The aim of the present paper is demonstrating that microscopic measurable occurrences of the turbulent flow may be also linked to red blood cell trauma.

 

The Energy Cascade and Blood Cell Trauma

Most studies of hemolysis continue to support a hypothesis first enunciated by Rand (1964) that red blood cell damage occurs when biaxial membrane strain exceeds a threshold value where pores open or the membrane tears.

Kramer (1970), Baldwin et al. (1994) and Jones (1995) have suggested that, based on the knowledge of the turbulent flow phenomenology, the characterization of the red cell trauma due to turbulence should be described by three essential parameters, namely the size of the turbulent eddies, the viscous shear stresses and the time in which RBC remain in regions of high turbulence. Recently, based on literature background, Pinotti (1996) has devised a methodology to determine zones with great potential of hemolysis in a centrifugal blood pump (Bio-pump), using a special circuit and a laser Doppler anemometer to allow noninvasive measurements of velocity and Reynolds stresses fields.

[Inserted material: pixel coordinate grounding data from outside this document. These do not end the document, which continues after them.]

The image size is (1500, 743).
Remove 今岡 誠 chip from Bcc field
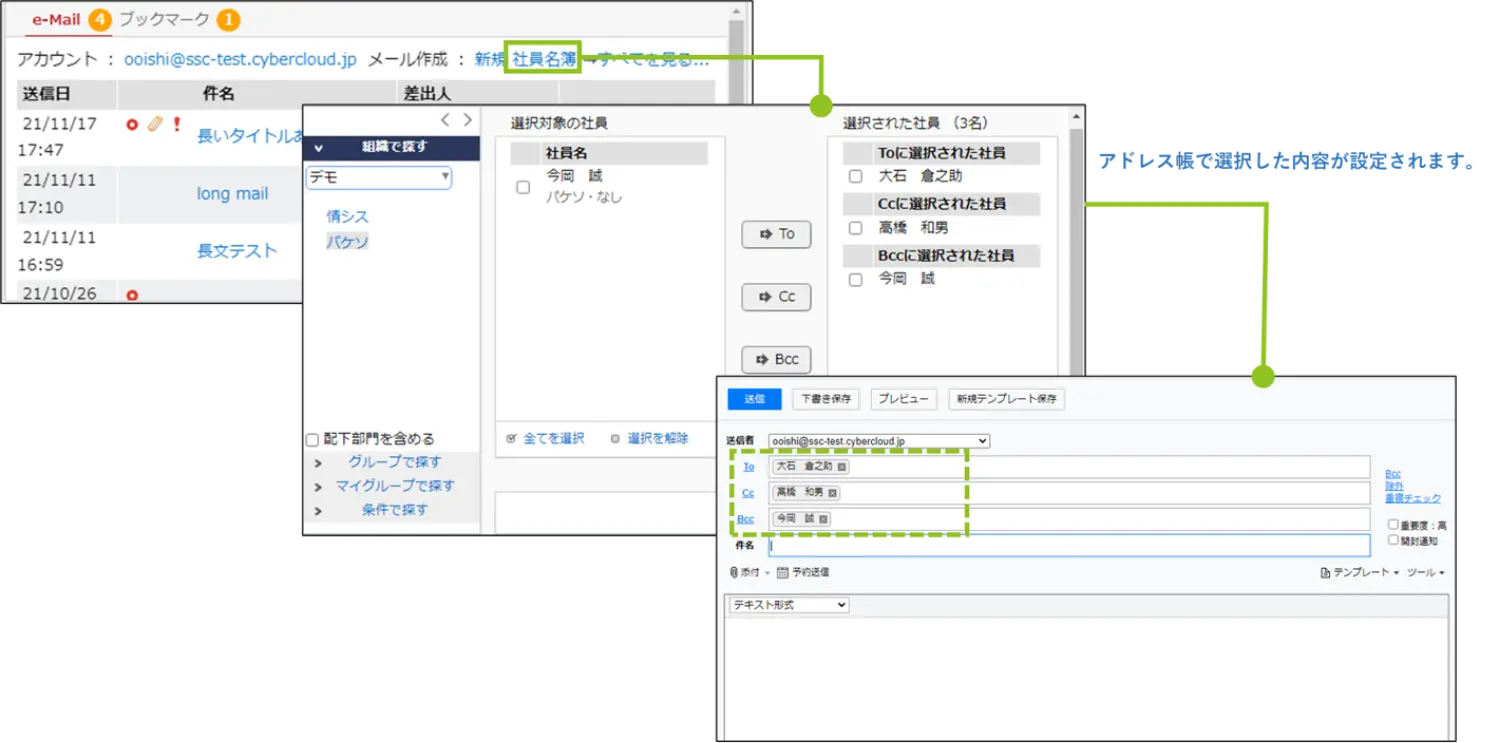click(825, 519)
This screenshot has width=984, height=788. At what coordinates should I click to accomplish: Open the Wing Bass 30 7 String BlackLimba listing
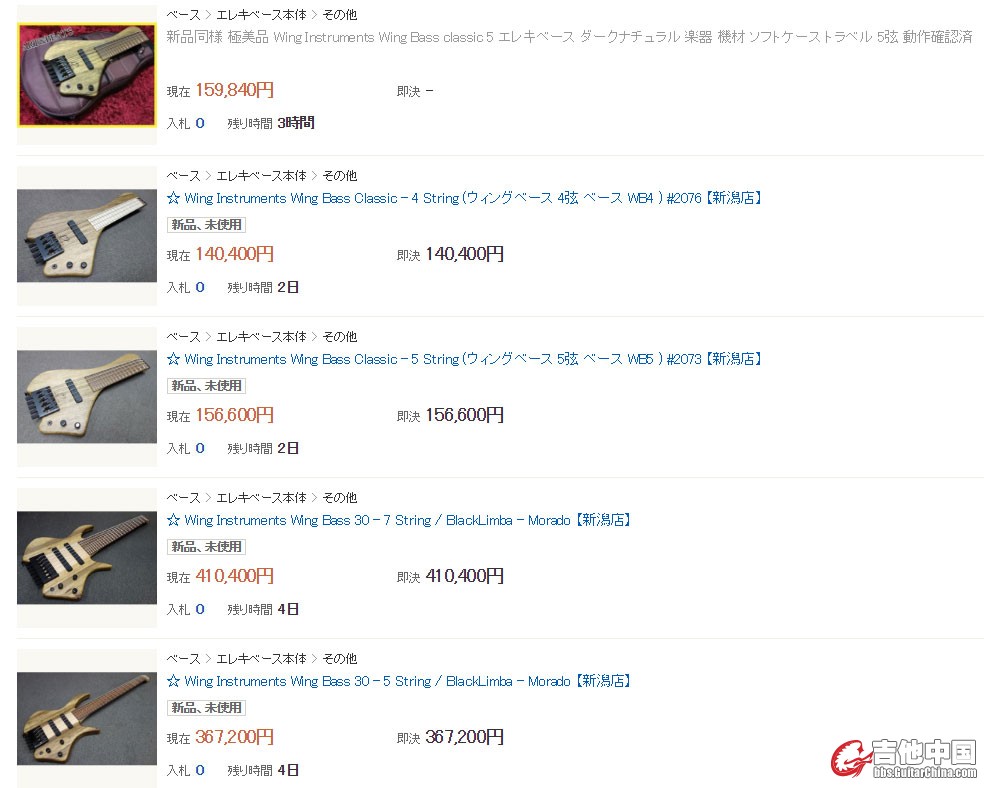pyautogui.click(x=407, y=520)
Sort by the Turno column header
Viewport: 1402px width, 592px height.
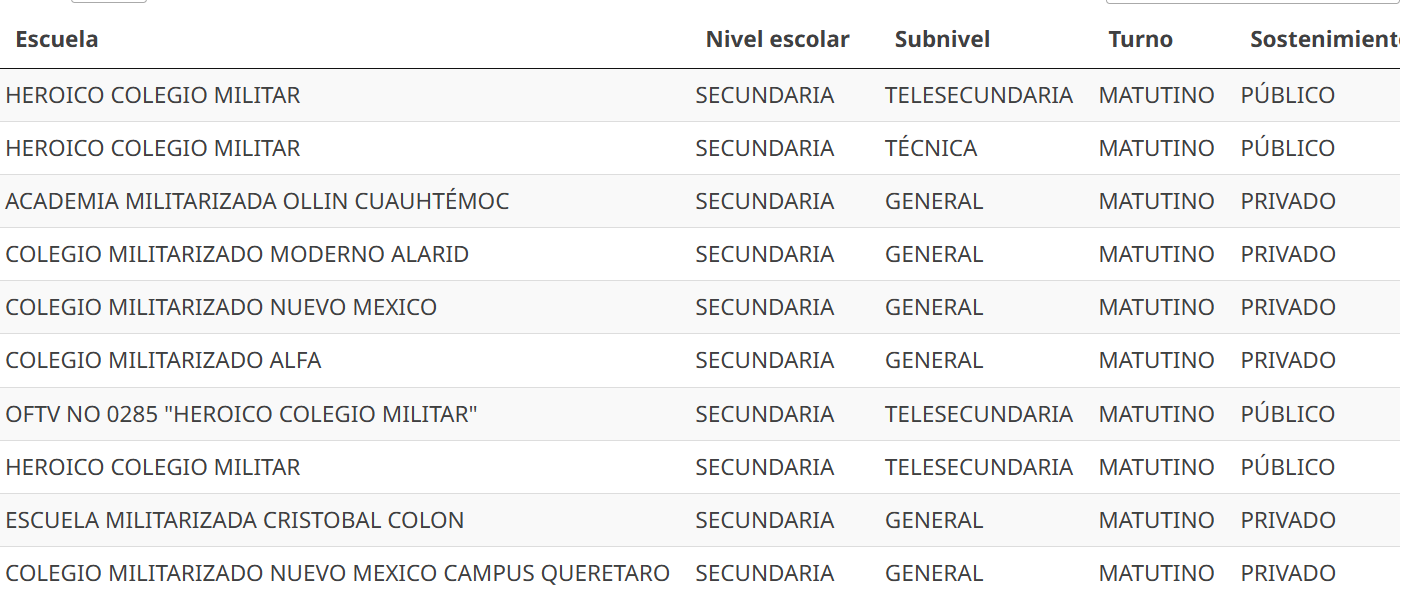[x=1140, y=39]
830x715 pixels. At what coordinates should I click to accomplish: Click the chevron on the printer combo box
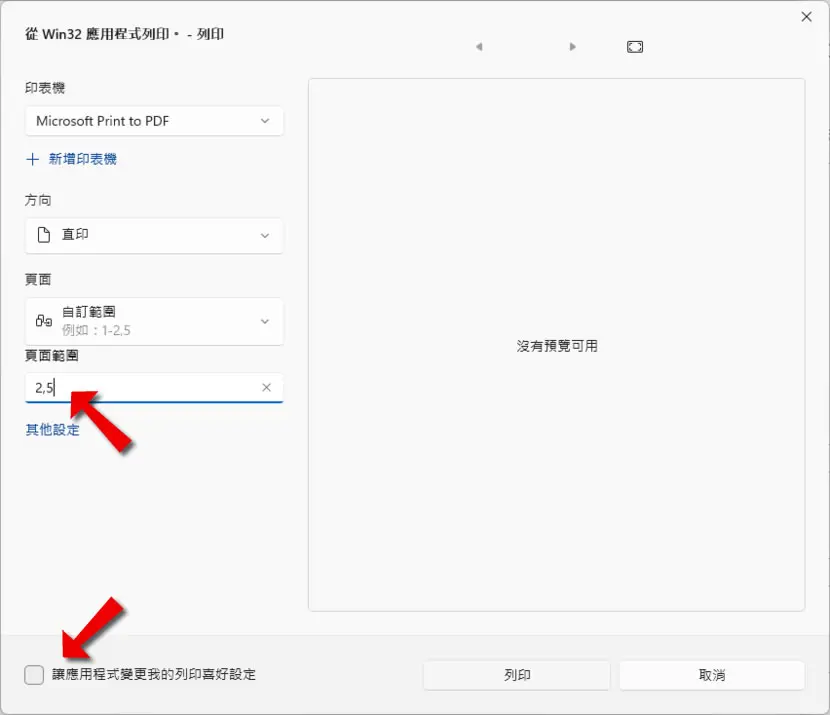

The main concept which supports the link between RBC damage in turbulent flow and the size of the smallest eddies is the Energy Cascade (Kolmogorov, 1941). The turbulent flow is characterized by three-dimensional flow structures known as turbulent eddies. Such eddies have different length scales, ranging from the order of magnitude of the flow path width to some hundredths of millimeter. The larger eddies are continuously transferring their energy to the smaller eddies through inertial interaction. At the same time viscosity effects together with dissipation becomes more and more important for the smaller eddies. The number of eddies per unit volume is assumed to grow to ensure that small eddies are as space filling as the large ones. Whenever the smallest eddies are the size of a red blood cell, they will be dissipated through interaction with the cell and transfer their energy to its membrane. Such dissipation causes the membrane to rupture with the consequent release of hemoglobin into the plasma. On the other hand, if the smallest eddies are greater than the erythrocyte, the cell will be convected away and its membrane will experience only the viscous shear stress due to its relative motion with respect to the turbulent fluid (Kramer, 1970; Baldwin et al., 1994; Jones, 1995).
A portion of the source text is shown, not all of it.